Он получил эту работу.
Еще на семинарах в аспирантуре, где они и познакомились, Нудлс разоблачил себя как человека, склонного демонстрировать свои таланты лишь в присутствии назначенного ему ментора, чтобы тот мог отметить, как он не по годам развит и оригинален. Нудлс, который, пока Йоссарян был на войне, неплохо успевал в далеко не элитарной школе, работал над докторской диссертацией, но вскоре обнаружил, что годится она лишь для того, чтобы он мог стать преподавателем.

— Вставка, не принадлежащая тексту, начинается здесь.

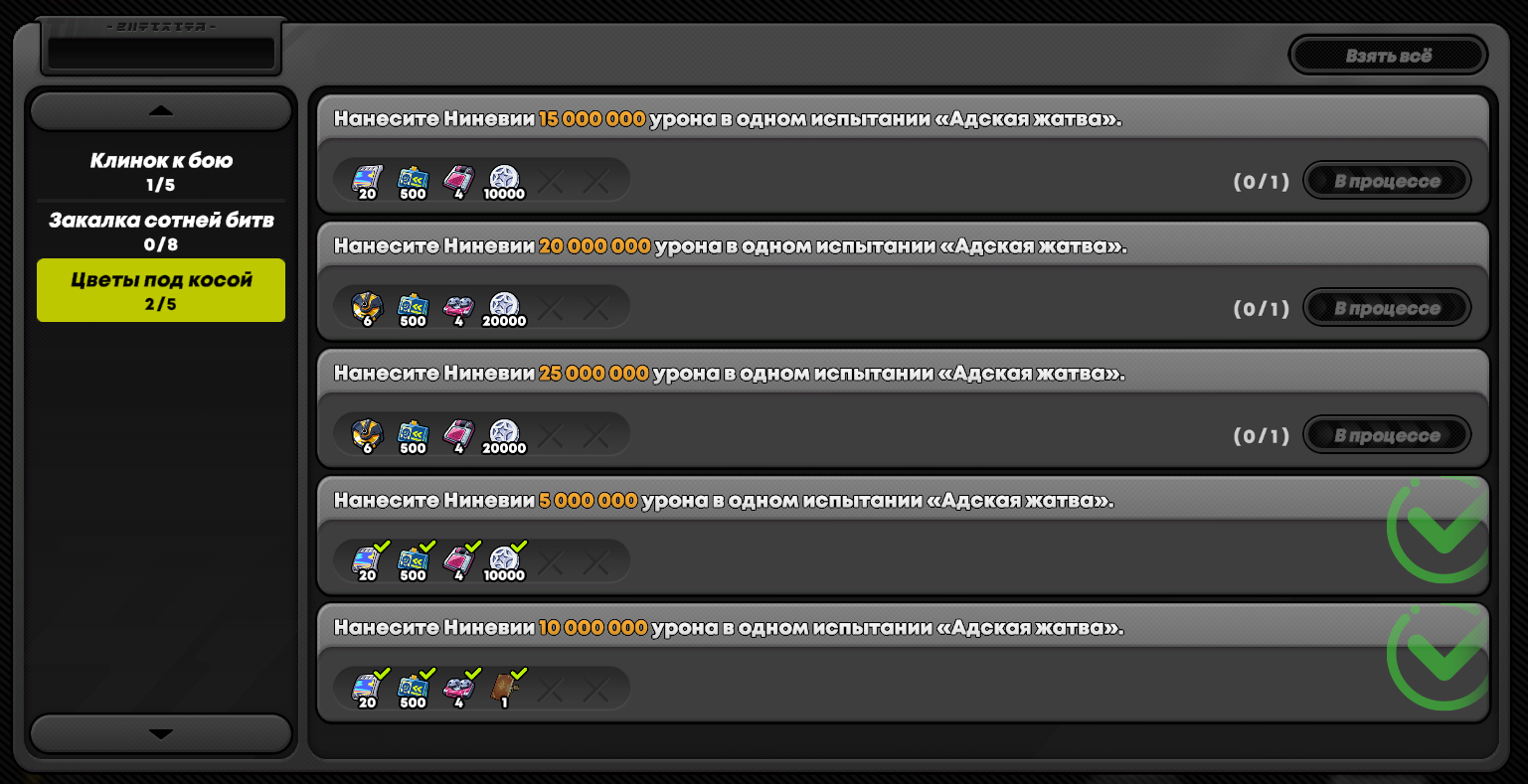Open the «Клинок к бою» category
The height and width of the screenshot is (784, 1528).
pos(161,171)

К этому времени Йоссарян, который ушел из аспирантуры всего лишь со званием магистра, уже занимал положение, позволившее ему выступить в роли работодателя и принять Нудлса в свою группу в рекламно-информационном агентстве, когда Нудлс благоразумно решил испытать себя на этом поприще. У его семьи были хорошие связи, и рекламно-информационное агентство представлялось ему хорошей стартовой площадкой для чего-нибудь побольше и получше.
Коллеги вскоре пронюхали, что Нудлс никогда ничего не предлагает, если рядом нет Йоссаряна, который мог бы услышать его идею, а еще чаще Нудлс откладывает всякие предложения, дожидаясь даже не Йоссаряна, а того момента, когда они вдвоем окажутся в присутствии клиента или кого-нибудь из руководителей компании. Очень часто, когда они вместе работали над своими сценариями и телевизионными роликами, Нудлс произносил решающую фразу так, что возникало подозрение, будто ключ к решению проблемы был у него в кармане еще днем раньше. Говорить ему, чтобы он изменился, говорил себе Йоссарян, все равно что говорить горбуну, чтобы он распрямился. Нудлс он и есть Нудлс, что с него взять. Он был по-своему предан Йоссаряну, который его не любил, но и не имел против него ничего, и они продолжали оставаться друзьями.